While Brexit concerns are likely to materially slow the pace of growth as the year progresses, these data highlight the positive nature of the underlying trend in activity. Even allowing for a materially softer trajectory in the second half of the year, we continue to expect the Irish economy to post robust GDP growth of about 5% for 2019 as a whole.
Irish GDP increased by 0.7% quarter on quarter in the second three months of 2019. While this headline figure was markedly slower than the upwardly revised quarterly increase of 2.7% for the previous three months, the difference is more than accounted for by a partial reversal of a big build up in Stocks in the early months of the year (possibly influenced at the margin by stock-building ahead of the initial March 31st Brexit deadline). So, the underlying trend in growth remains very robust.
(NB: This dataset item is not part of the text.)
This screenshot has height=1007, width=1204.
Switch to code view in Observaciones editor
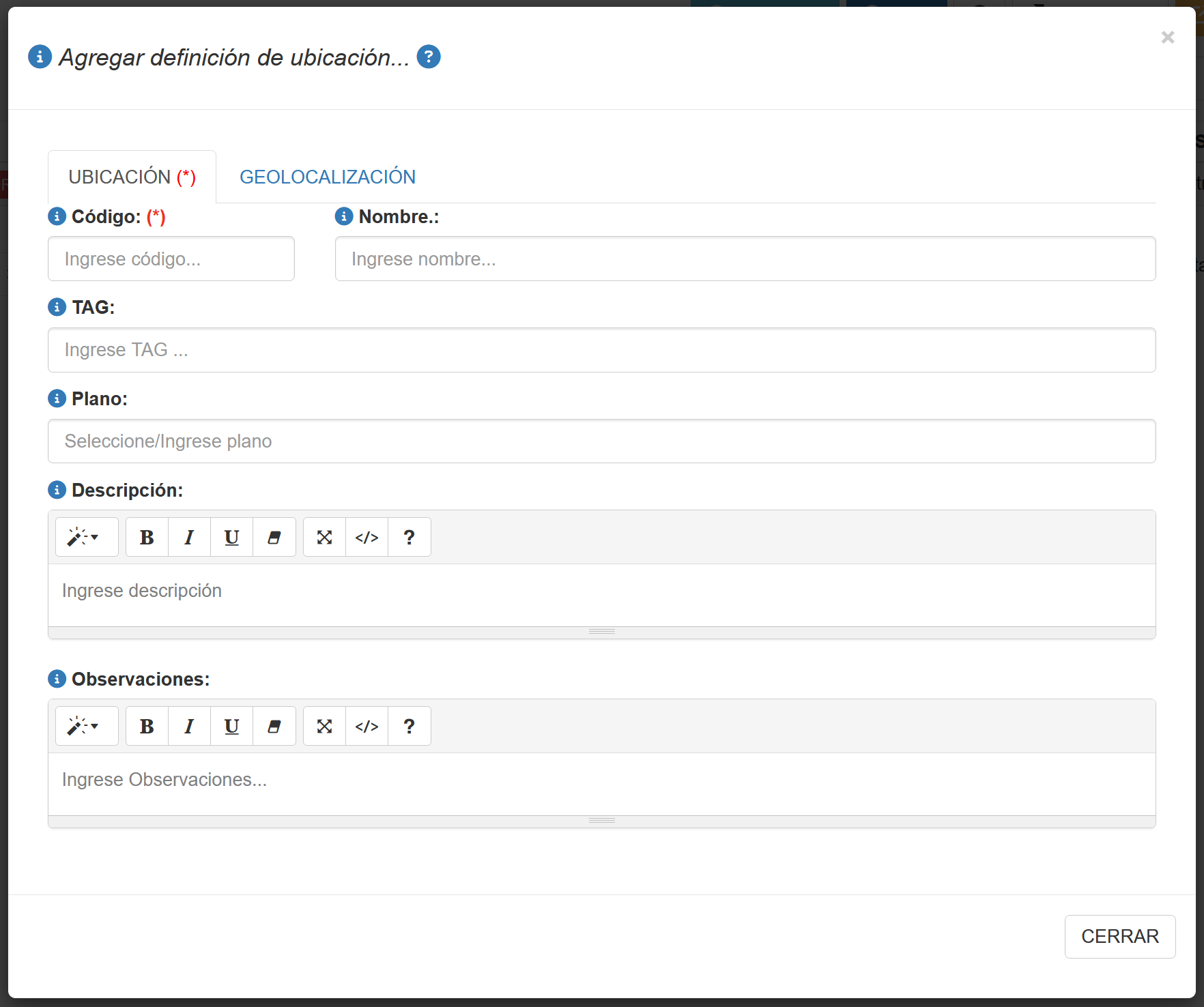tap(367, 727)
Consumer spending showed a quarterly gain of 0.8% in Q2, prompting a somewhat surprising pick-up in the year on year increase to 3.1% from 2.5% in the first quarter. At a time when employment growth slowed and sentiment weakened, this suggests a notable impetus to consumption from a growing population and rising real spending power. However, it also seems to significantly reflect an unusual and temporary increase in car sales in the second quarter (that more than outweighed a weaker trend in other retail spending). Consequently, we would envisage slower but still clearly positive growth in household spending for the remainder of 2019.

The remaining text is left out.